The Feng Wen Tang Collection of Chinese Paintings
The Feng Wen Tang collection comprises 25 works by Qi Baishi, which is the result of passion, dedication and commitment over the years, whereby the collector searched out works by the artist, pursuing a vision that became reality. These works comprehensively cover Qi Baishi's achievements in fields of birds and flowers, to figures, landscape and calligraphy, enabling collectors to appreciate and admire the artist's development and achievements over the years.
Qi Baishi was born into a destitute peasant family in the city of Xiangtan in Hunan province. Despite being fond of painting since childhood, he was unable to apprentice under painters due to poverty and instead turned to wood carving as a means for livelihood. At the age of 16, in order to make a living, Qi apprenticed of Zhou Zhimei (1840-1906), mastered the skills of carving numerous classical characters. In his spare time Qi drew multiple mythical and Buddhist figures by copying the illustrations in the "Manual of the Mustard Seed Garden". At 26, he started to study figure painting formally, as a student of Xiao Chuanxin.
In 1889, when Qi was 27, he became a student of Hu Zizhuo (Qinyuan; 1847-1914), a renowned literati artist in Hunan province, and began to receive more formal artistic training in landscape and flowers and birds painting.
Influenced by his masters, Qi mostly painted figure paintings in the gongbi ("meticulous brushwork") style, and studied after the "Four Wangs", as well as Bada Shanren, in his early years. From 1902 to 1909 Qi took a total of five important journeys. During the journeys, Qi got numerous chances of seeing magnificent landscapes in different parts of China and studying from a lot of works by important painters in the collection of his friends, finally established his own xieyi ("freehand") style in landscape painting and figure painting.
In the field of birds and flowers painting, he was convinced by his friend Chen Shizeng (1876-1923) to change from the techniques learned from Bada Shanren to a new style which was a strong colour contrast between flamboyant flowers, fruits, leaves and branches, in green and ink. The five important journeys and the reformation in his late years pushed him to stepped out of the aged tradition and establish his unique style.
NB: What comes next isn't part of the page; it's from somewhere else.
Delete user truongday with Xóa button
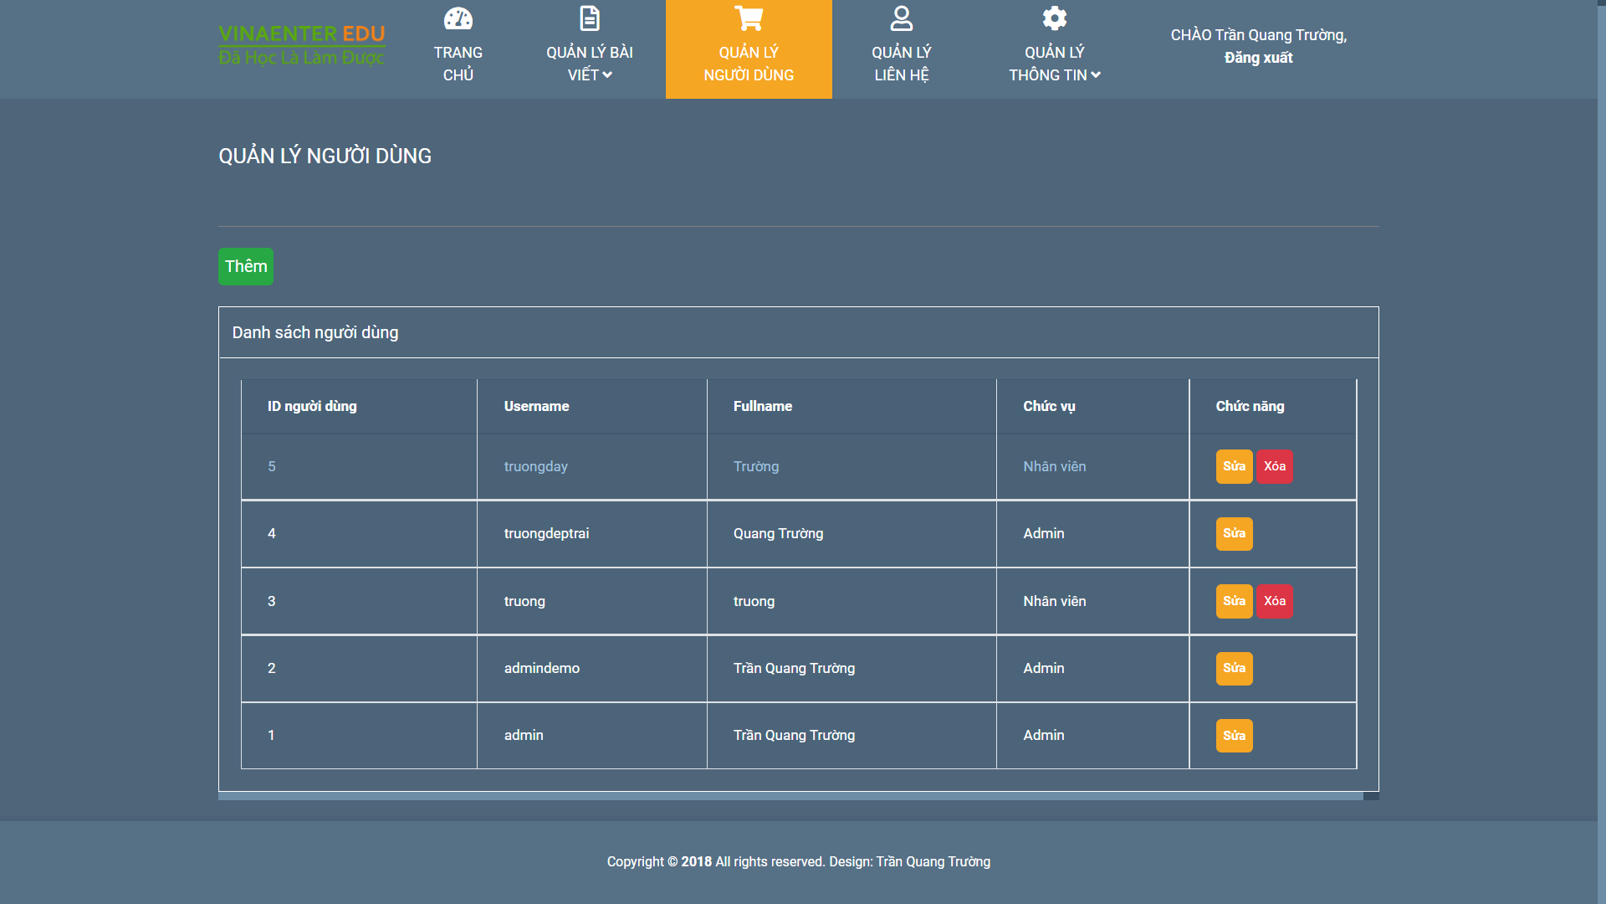The height and width of the screenshot is (904, 1606). (x=1274, y=466)
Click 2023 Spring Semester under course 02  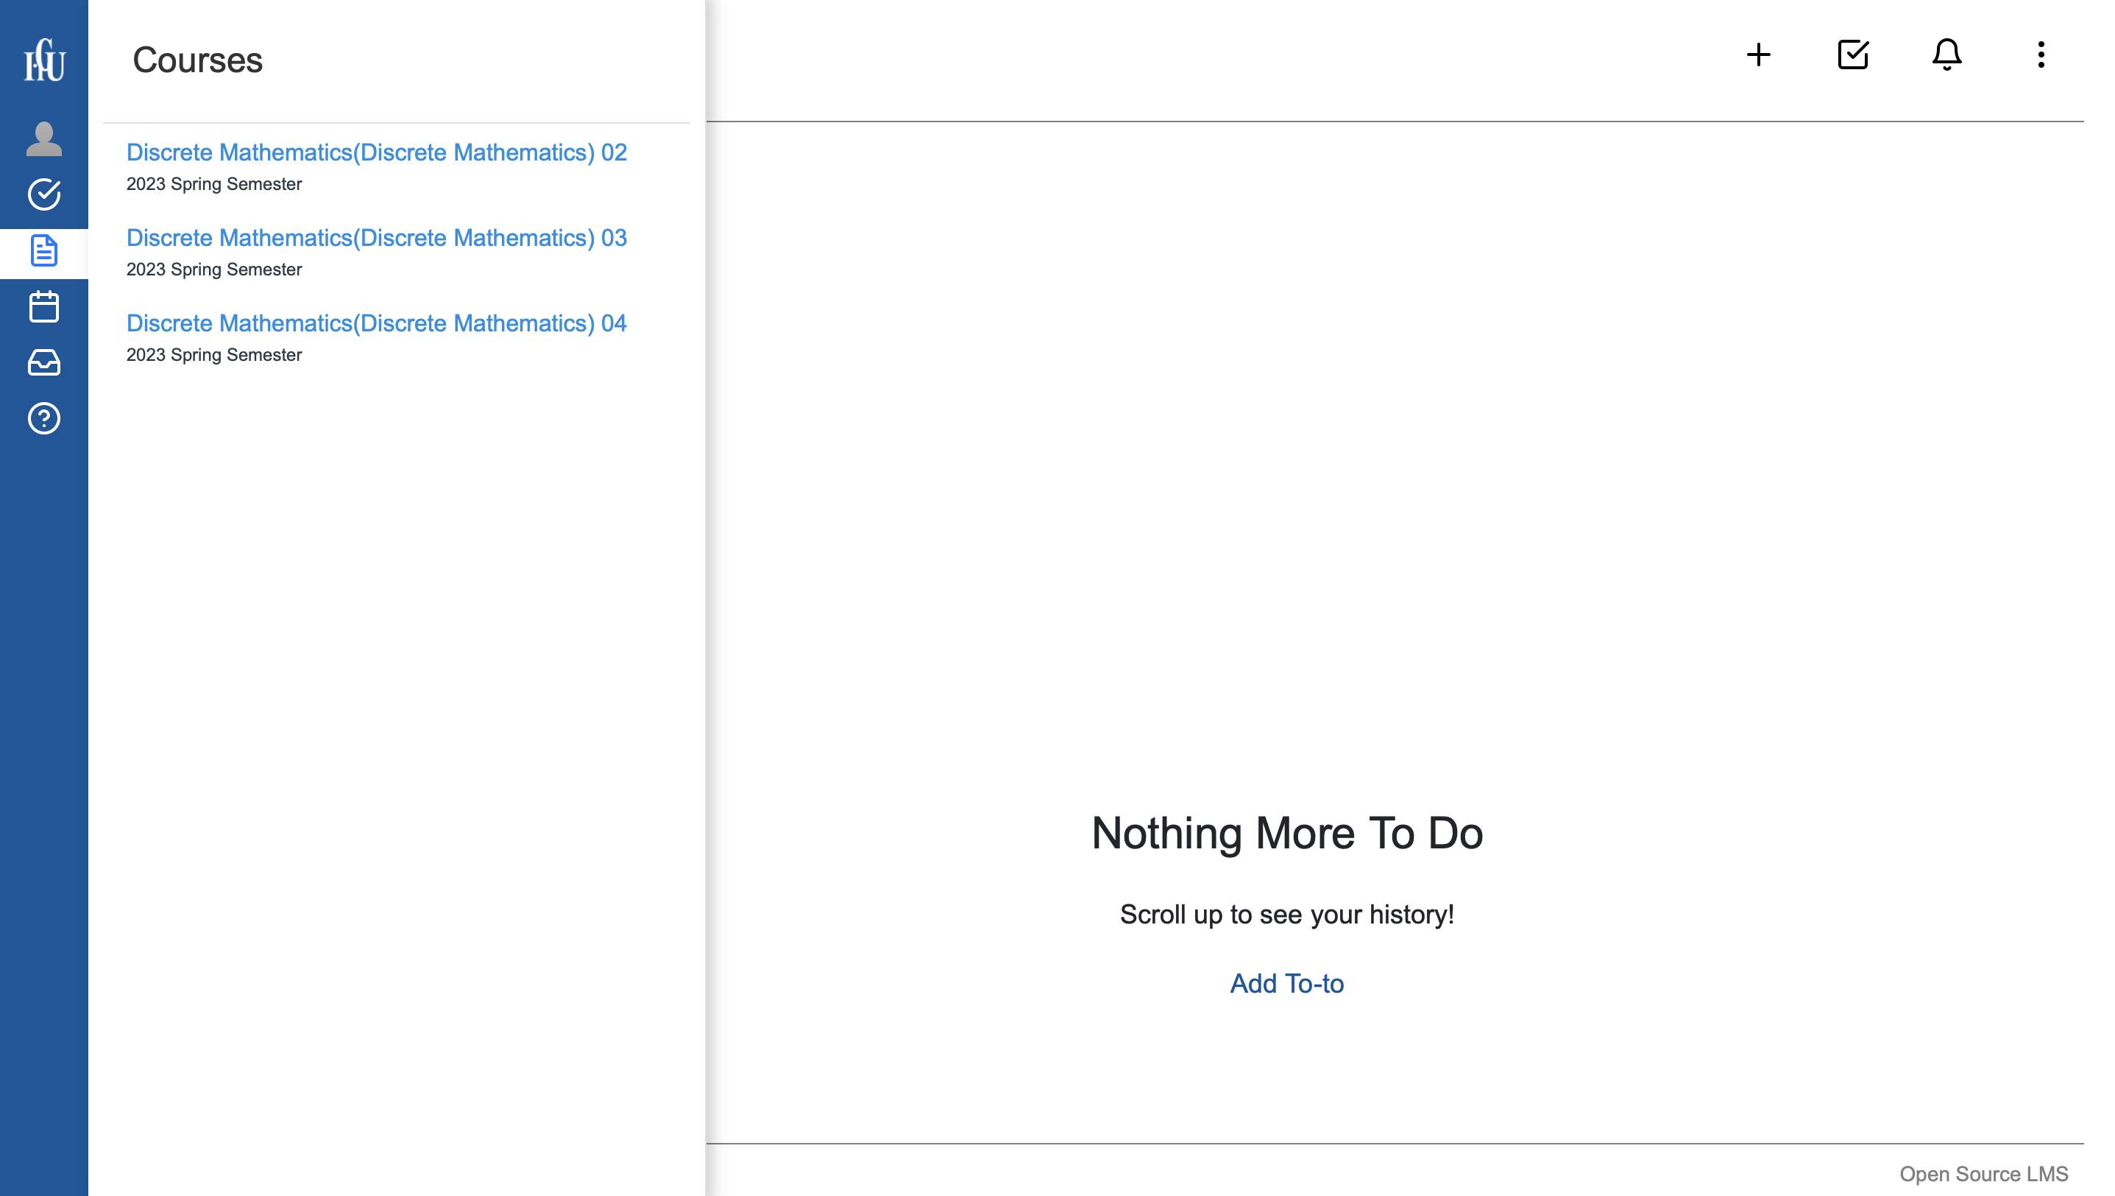[x=213, y=184]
Qi Baishi's early exposure to the craft of painting was in figures. Qi's first painting was that of Lei Gong, the God of Thunder. At 27, Qi started to paint figures for sale. To satisfy demand, he mainly painted classical female characters, the most sought-after subjects, as well as some mythical and historical figures. In the following decade the artist continued painting figures in the gongbi style.
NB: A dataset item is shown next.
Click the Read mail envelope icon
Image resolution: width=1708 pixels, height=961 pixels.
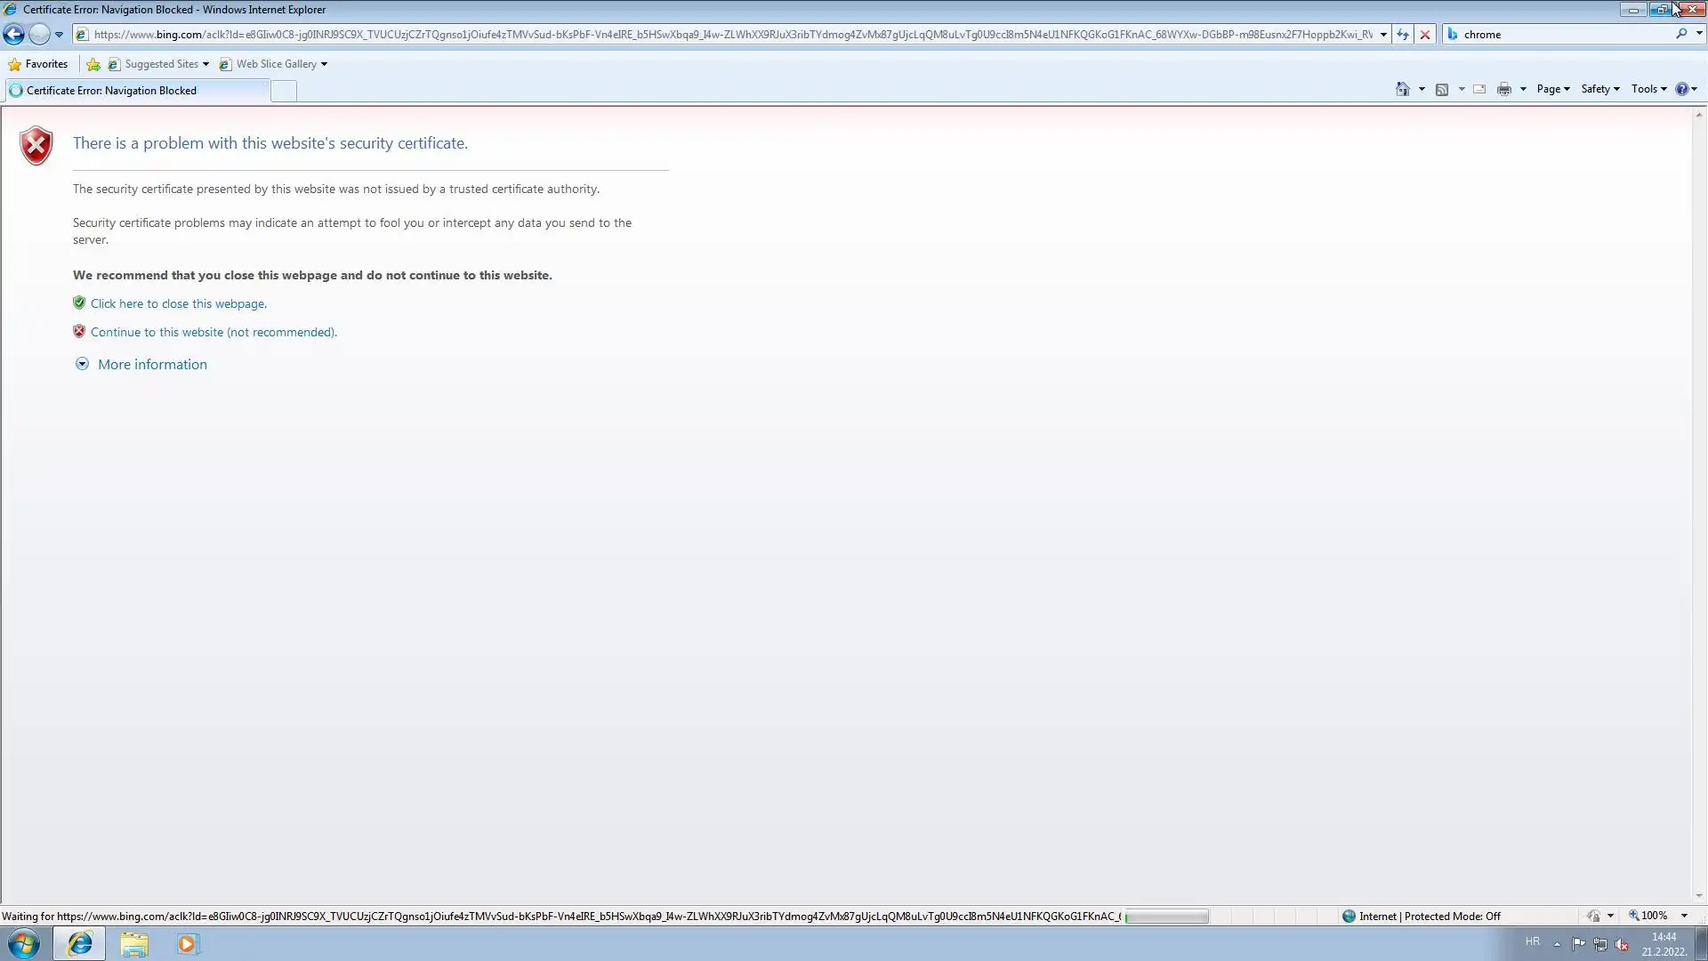click(1479, 89)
In 1902, the 40-year-old artist went to the city of Xi'an to teach painting. During his stay there he became friends with Fan Zengxiang (1846-1931), a poet who was also a collector of classical paintings. After seeing Fan's collection, especially the works by Bada Shanren (1626-1705) and Jin Nong (1687-1763), the artist, deeply impressed, thought that his own gongbi-style paintings placed too much emphasis on depicting the appearance of figural subjects, overlooking the importance of capturing their inner essence. Consequently, the interpretive and freely expressive xieyi style, meaning "sketching thoughts" in Chinese, gradually won his favour.
Qi's xieyi style was firmly established after he was 60. Marked by mostly empty backgrounds and simple compositions, his paintings usually feature one to two figures, executed with a thick brush, aiming to accentuate their spirit and energy through bold and lively brushwork.